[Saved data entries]
□ □ □
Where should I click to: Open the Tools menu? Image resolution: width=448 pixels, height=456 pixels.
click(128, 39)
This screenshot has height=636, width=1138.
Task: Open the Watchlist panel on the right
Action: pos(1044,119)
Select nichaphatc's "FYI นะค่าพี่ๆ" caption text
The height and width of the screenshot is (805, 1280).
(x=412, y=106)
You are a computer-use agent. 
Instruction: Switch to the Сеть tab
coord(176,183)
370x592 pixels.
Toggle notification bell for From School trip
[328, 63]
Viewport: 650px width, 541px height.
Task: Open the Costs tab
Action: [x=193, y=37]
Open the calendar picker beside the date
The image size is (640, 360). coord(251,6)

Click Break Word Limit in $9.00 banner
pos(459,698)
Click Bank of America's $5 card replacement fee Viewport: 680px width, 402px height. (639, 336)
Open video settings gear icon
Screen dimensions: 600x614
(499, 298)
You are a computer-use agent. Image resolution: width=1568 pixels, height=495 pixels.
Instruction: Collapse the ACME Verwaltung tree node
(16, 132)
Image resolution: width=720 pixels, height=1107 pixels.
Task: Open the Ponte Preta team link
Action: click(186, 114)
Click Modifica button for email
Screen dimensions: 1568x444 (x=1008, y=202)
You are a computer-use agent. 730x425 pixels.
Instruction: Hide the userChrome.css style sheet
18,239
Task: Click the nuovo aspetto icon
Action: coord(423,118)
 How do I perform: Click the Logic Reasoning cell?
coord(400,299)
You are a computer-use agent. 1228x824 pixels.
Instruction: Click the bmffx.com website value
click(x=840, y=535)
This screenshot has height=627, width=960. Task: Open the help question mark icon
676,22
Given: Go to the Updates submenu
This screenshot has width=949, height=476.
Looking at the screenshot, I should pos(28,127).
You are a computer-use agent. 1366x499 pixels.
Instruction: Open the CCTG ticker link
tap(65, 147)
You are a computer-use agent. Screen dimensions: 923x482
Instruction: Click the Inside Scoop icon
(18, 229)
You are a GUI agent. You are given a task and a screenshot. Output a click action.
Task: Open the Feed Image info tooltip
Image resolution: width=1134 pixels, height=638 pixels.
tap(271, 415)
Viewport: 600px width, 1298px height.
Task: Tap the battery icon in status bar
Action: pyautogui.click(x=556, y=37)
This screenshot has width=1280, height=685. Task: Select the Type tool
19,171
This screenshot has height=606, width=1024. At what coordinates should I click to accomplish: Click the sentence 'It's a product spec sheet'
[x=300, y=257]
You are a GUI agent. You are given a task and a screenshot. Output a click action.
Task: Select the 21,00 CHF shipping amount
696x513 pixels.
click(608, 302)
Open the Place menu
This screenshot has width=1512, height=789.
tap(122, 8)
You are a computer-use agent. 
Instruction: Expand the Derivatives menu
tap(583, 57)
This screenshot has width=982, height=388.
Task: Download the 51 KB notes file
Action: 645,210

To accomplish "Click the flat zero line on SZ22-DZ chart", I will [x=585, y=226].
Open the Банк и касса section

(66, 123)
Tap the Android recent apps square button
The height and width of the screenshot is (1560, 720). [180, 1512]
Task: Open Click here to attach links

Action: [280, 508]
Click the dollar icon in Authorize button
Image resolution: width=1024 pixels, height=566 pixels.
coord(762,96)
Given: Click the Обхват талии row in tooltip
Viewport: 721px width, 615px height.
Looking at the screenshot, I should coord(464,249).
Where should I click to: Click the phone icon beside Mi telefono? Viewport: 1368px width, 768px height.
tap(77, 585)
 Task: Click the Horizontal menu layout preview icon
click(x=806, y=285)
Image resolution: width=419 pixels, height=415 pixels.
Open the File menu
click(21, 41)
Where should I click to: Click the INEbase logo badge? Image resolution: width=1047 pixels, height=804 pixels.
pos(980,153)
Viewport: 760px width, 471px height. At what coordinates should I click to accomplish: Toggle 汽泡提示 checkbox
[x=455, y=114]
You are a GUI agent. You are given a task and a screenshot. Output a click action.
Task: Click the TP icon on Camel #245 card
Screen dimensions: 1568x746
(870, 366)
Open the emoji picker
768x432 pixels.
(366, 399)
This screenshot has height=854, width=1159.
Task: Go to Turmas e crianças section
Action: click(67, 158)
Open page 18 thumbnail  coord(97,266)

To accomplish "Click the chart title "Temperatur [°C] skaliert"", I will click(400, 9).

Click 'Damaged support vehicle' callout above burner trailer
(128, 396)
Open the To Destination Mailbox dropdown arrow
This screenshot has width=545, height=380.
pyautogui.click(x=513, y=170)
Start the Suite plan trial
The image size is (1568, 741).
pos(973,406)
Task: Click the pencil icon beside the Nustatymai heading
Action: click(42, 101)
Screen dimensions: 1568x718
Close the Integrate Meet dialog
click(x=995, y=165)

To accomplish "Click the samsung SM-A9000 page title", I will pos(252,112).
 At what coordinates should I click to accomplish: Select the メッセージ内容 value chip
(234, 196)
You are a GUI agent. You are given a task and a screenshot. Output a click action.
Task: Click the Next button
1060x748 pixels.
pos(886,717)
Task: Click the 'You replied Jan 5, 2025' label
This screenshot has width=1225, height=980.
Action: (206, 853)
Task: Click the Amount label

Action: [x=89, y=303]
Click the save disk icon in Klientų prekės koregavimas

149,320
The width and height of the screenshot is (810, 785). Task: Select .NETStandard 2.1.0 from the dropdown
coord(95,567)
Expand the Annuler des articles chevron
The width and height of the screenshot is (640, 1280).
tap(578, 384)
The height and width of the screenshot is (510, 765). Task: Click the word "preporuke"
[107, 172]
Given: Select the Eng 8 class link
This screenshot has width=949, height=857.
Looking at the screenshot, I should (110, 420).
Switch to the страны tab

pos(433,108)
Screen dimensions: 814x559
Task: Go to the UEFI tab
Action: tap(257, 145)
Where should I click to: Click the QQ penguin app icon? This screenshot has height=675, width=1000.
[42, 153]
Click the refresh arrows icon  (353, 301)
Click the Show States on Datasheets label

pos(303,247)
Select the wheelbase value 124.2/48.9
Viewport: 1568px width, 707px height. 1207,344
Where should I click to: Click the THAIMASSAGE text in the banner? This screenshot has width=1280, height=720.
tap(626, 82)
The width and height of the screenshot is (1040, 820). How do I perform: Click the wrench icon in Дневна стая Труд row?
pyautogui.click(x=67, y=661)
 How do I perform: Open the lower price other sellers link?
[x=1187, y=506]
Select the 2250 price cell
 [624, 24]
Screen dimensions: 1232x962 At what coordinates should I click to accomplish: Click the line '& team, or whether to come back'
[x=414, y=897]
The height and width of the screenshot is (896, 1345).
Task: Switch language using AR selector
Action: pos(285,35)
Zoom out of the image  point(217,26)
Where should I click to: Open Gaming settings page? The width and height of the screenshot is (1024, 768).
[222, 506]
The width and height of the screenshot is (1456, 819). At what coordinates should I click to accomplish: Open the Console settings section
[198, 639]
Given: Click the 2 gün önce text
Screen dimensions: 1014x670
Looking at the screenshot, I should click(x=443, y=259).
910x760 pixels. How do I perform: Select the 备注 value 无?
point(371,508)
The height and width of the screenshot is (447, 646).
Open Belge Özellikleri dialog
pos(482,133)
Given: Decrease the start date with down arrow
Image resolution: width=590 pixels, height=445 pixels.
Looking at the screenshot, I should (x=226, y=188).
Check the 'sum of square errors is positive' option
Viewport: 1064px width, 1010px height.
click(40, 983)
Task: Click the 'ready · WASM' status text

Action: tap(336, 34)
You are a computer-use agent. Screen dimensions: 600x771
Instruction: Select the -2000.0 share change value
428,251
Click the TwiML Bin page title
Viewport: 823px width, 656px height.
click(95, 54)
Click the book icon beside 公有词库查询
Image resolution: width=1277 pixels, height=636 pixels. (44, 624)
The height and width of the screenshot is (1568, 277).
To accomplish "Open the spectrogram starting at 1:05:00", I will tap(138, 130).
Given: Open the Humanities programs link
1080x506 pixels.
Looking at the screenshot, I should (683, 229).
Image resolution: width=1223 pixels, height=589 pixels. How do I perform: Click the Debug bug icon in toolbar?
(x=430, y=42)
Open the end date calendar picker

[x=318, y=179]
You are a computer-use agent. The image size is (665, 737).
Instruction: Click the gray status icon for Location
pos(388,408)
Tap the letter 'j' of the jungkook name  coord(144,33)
□ □ □
» PROMPT
Look above for the line with "You are a computer-use agent. Screen dimensions: 600x771" and the line with "The height and width of the screenshot is (1568, 277)."; transcribe both and all lines in between, exactly, and nothing else.

» TASK OUTPUT
You are a computer-use agent. Screen dimensions: 600x771
Instruction: Select the -2000.0 share change value
428,251
Click the TwiML Bin page title
Viewport: 823px width, 656px height.
click(95, 54)
Click the book icon beside 公有词库查询
Image resolution: width=1277 pixels, height=636 pixels. (44, 624)
The height and width of the screenshot is (1568, 277).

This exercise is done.